I subscribe to Pirsig's view that values are phenomena and especially
like the description by Richard C. Vitzthum of how this happens:
"The reductionist equates moral discrimination with sense
discrimination. That is, the ability to sense a difference between heat
and cold, light and dark, acid and alkaline is indistinguishable from
the ability to decide whether this thing, place or experience is -
better- or -worse- than that thing, place or experience. Physical
sensing and moral judgment have from the start been simultaneous and
identical processes, and even the most refined and abstruse moral
reasoning is rooted in the slime and grit of earth's natural history."
(From paper, 'Philosophical Materialism')
Since I regard Pirsig's sense of value primarily aesthetic, I was
pleased to find the following quote from Nancy Etcoff, PhD:
"Earlier studies that I and others have conducted follow evidence that
the perception of beauty is inborn."
I also am especially fond of computer guru David Gelernter's opening
paragraph in his book, "Machine Beauty:"
"The sense of beauty is a tuning fork in the brain that hums when we
stumble on something beautiful. We enjoy the resonant hum and seek it
out. And when we return numb and weary from a round of shovelling the
grim gray snow of life, beauty is the hearth, beauty's the fire,
beauty's the cup of coffee (the fragrance, the saucer's clink, the curl
of the cream) that makes the whole business almost seem worthwhile.

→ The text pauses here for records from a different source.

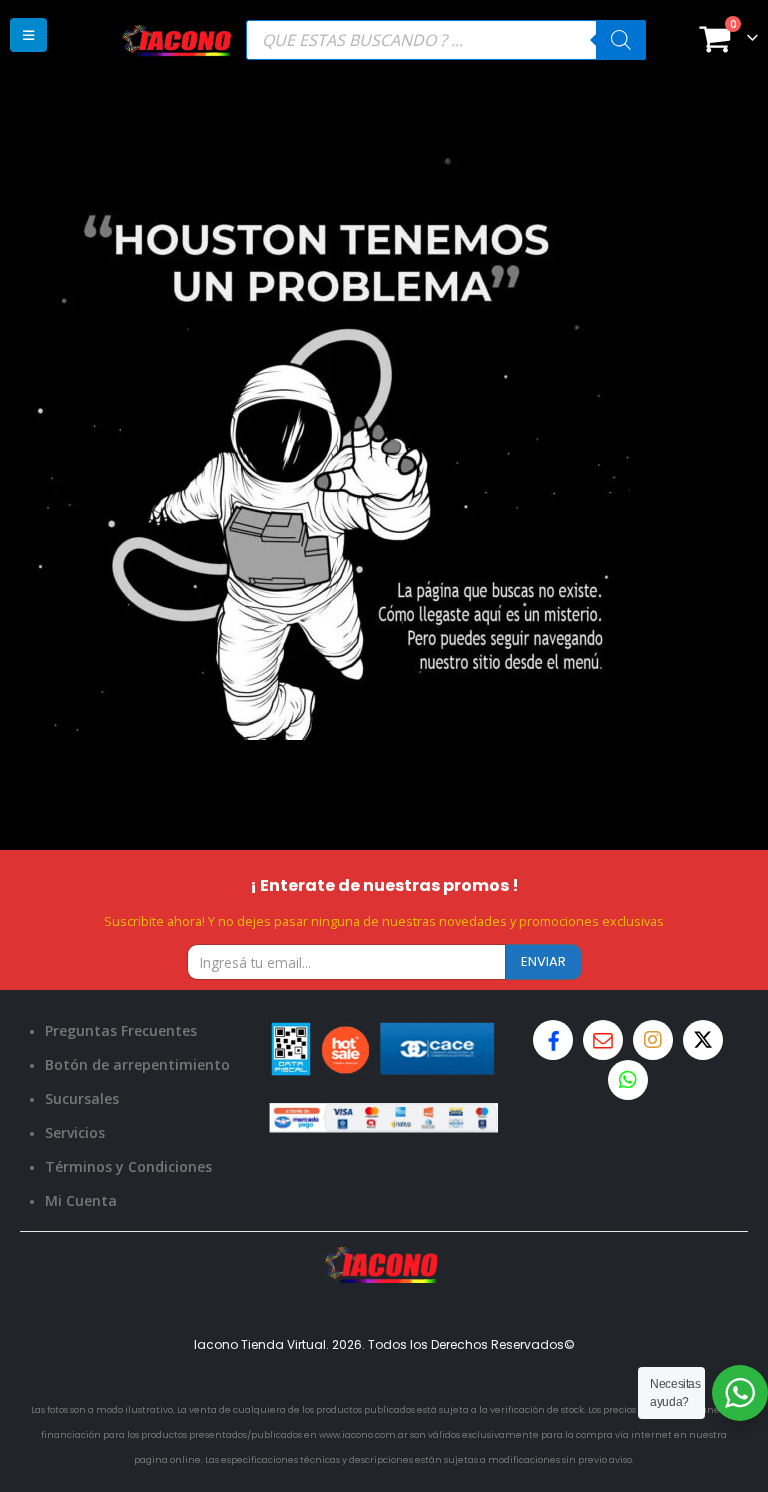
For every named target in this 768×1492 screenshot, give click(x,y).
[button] (28, 35)
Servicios (75, 1132)
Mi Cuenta (81, 1200)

Ponder long enough as you sip and life can turn inside out under your
gaze like a trick profile, and coffee and hearth become the reason snow
exists, and beauty explains the world. Strangely enough, beauty is a
truth-and-rightness meter, and science and technology could not exist
without it. It's tuning-fork hum guides scientists toward truth and
technologists toward stronger and more useful machines. It leads the
way forward."
>The limits of intellectual patterns
> should be seen as the cutting edge of intellect, where DQ is alive and
> present in each of us. That is why I despair of Pirsig for calling DQ
> "pre-intellectual".
Correct me if I'm wrong, but in simplist terms you believe in an
immanent and transcendent intelligence which we mortals have partial
access to through our abilities to create and reason. Or, as is often
popularly stated, "We are not humans having a spiritual experience but
rather spirits having a human experience."
Am I close?
And what of your sense of beauty? Does it illuminate your way?